*EXERCISE INSTRUCTIONS*.
Select every line in the items below that contains the string "Where", treating case as significant, and copy each such line in full.

Interface element records:
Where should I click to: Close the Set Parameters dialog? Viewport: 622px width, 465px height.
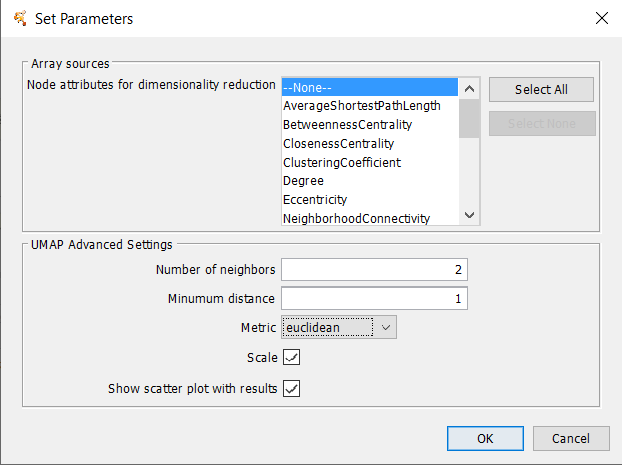[x=601, y=18]
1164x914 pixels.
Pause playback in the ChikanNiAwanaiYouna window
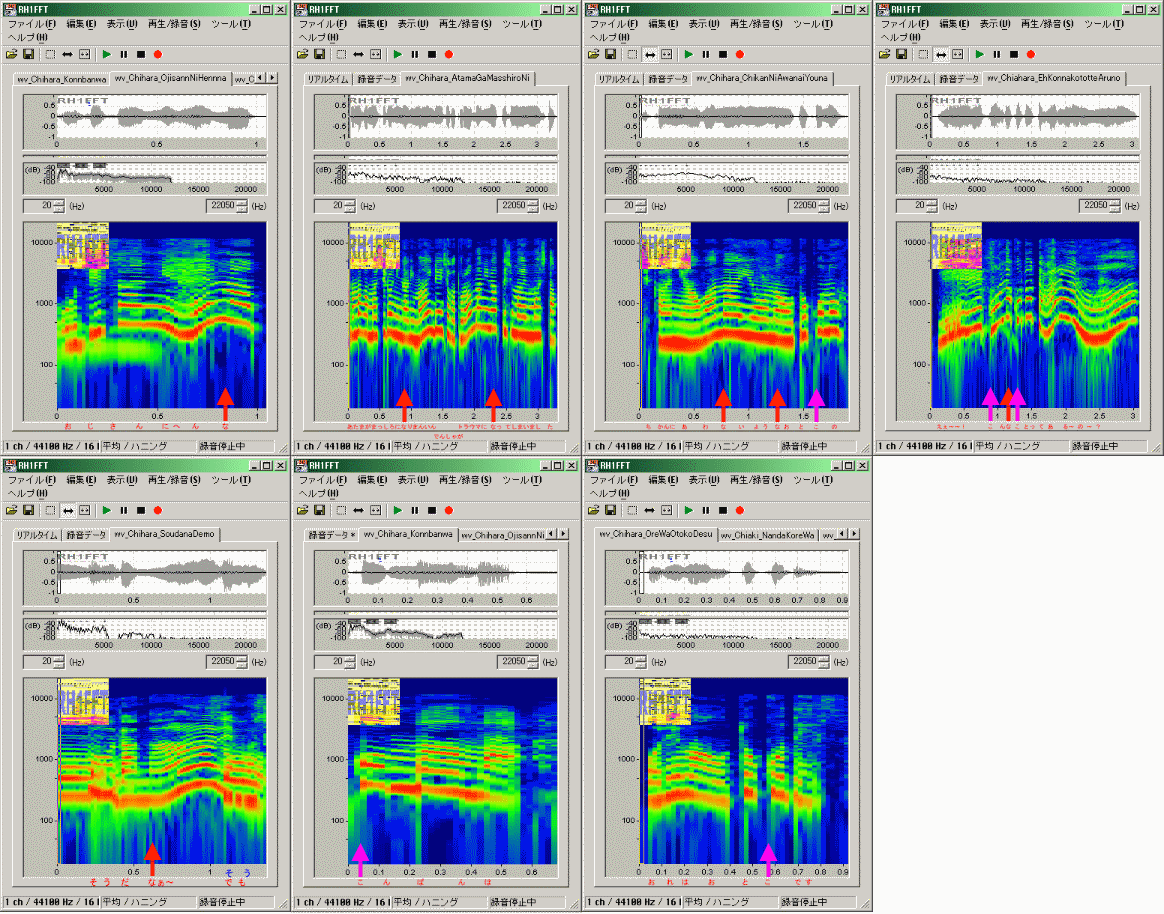coord(705,54)
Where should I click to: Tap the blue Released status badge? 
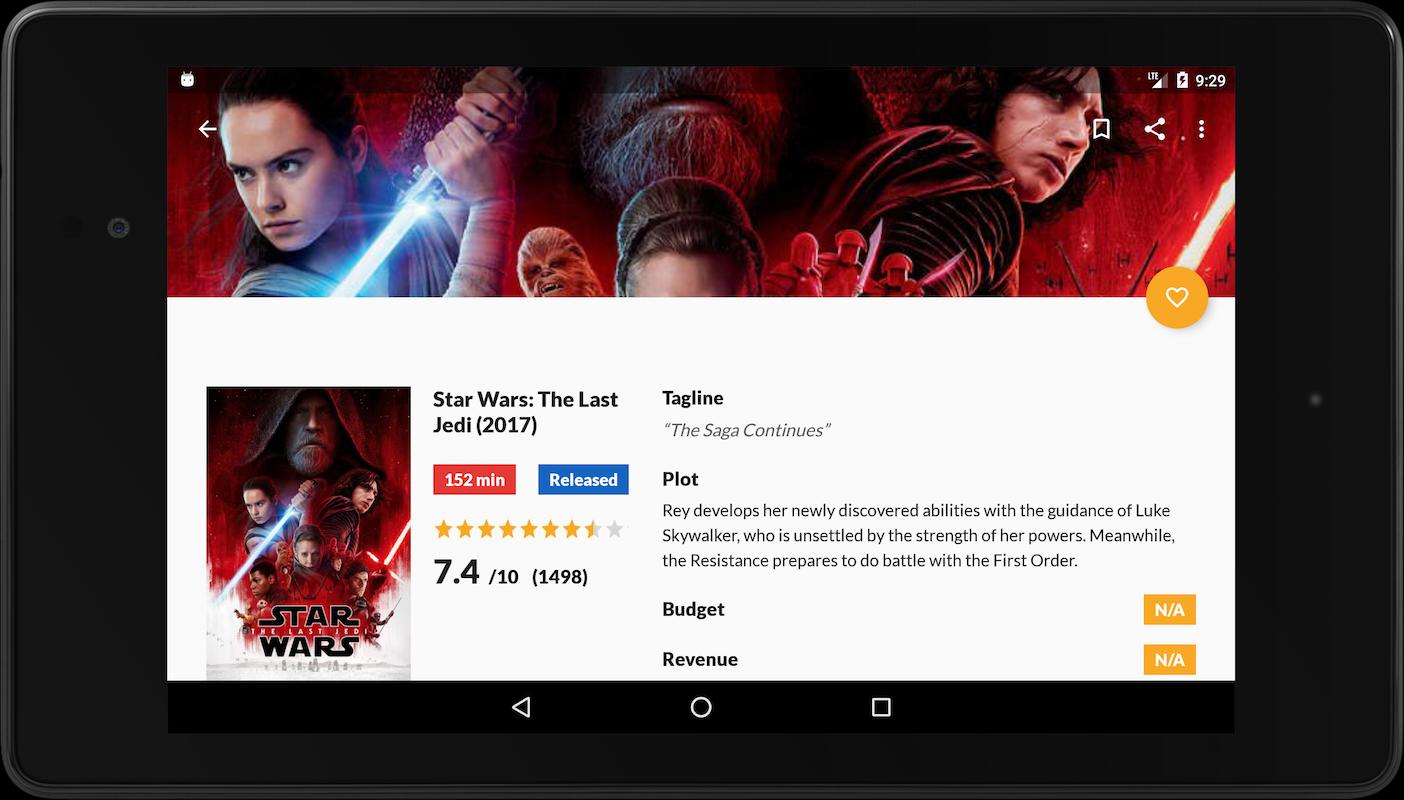(x=583, y=480)
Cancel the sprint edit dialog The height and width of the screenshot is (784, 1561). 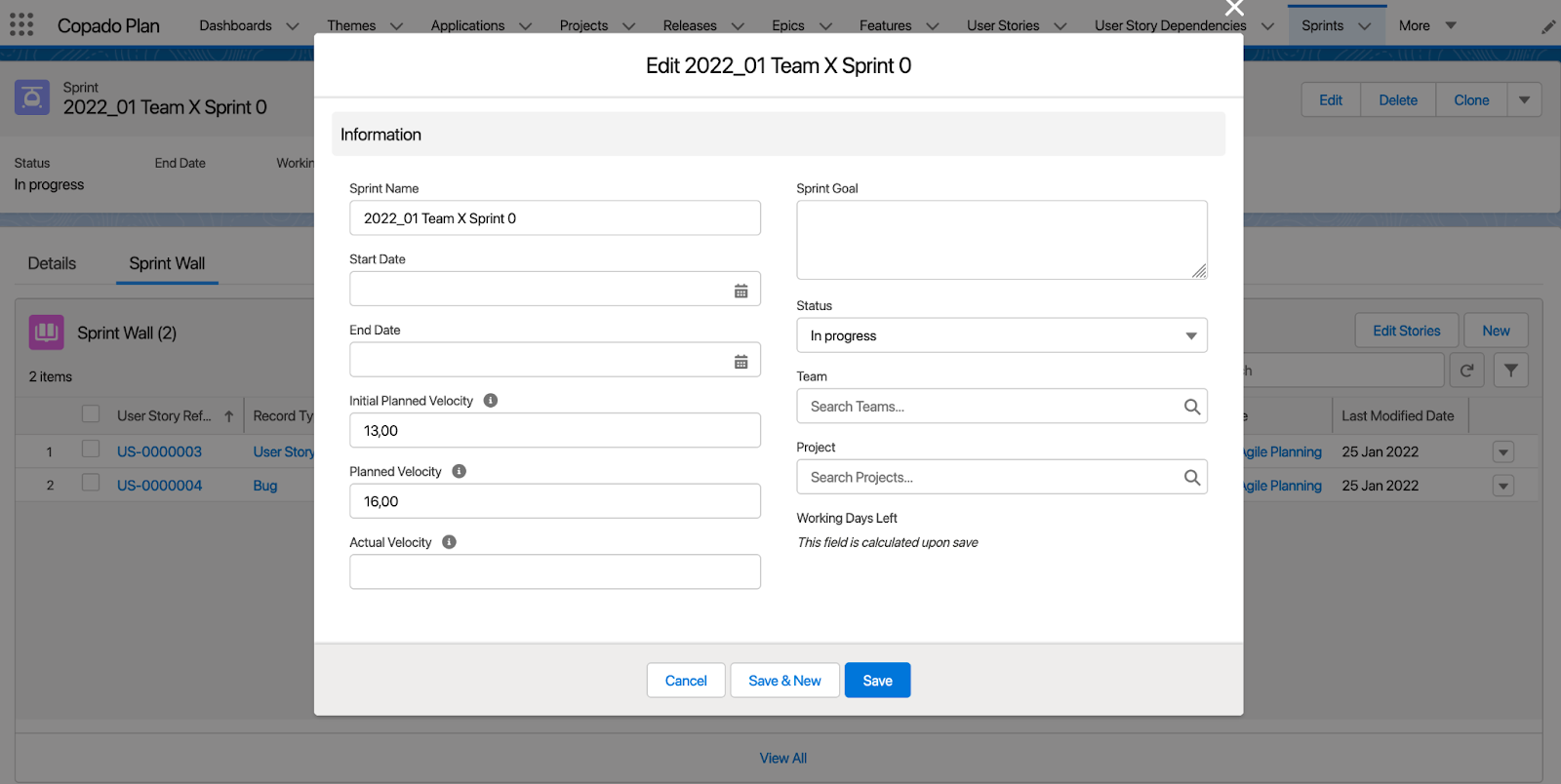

*RESULT BELOW*.
Where should I click to: Close the Set Parameters dialog? Viewport: 622px width, 465px height.
Where should I click to: Tap the blue Released status badge? 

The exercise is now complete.